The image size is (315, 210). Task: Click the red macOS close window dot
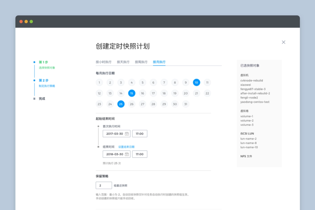point(21,22)
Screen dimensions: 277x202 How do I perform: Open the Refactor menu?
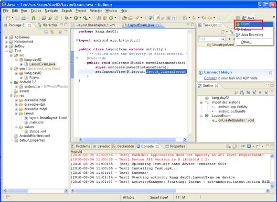(x=96, y=11)
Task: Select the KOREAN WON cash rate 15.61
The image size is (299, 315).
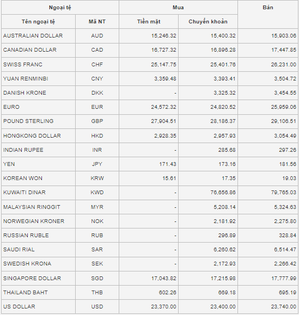Action: click(x=169, y=178)
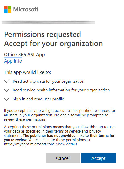Click the bold publisher terms warning
Screen dimensions: 124x169
click(x=59, y=138)
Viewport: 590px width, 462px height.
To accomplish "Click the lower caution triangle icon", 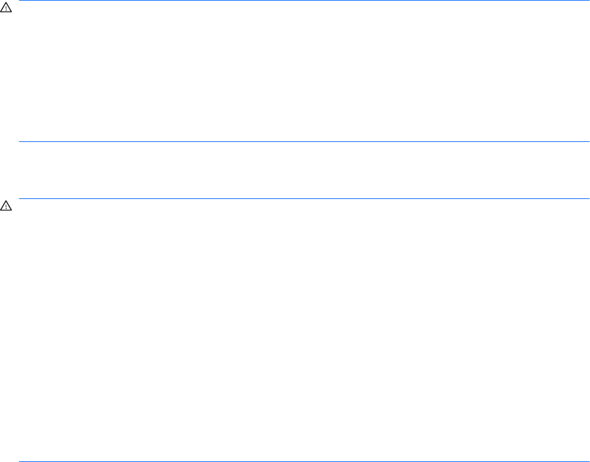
= = =
--- YOUR GOAL ---
Begin at the line containing "Screen dimensions: 277x202" and extract every line through the end of the records, inclusive, exactly and only; omit pictures.

--- TASK ANSWER ---
Screen dimensions: 277x202 How do I perform: Open the Refactor menu?
(x=96, y=11)
Task: Select the KOREAN WON cash rate 15.61
The image size is (299, 315).
Action: click(x=169, y=178)
Click the bold publisher terms warning
Screen dimensions: 124x169
click(x=59, y=138)
Viewport: 590px width, 462px height.
To accomplish "Click the lower caution triangle icon", 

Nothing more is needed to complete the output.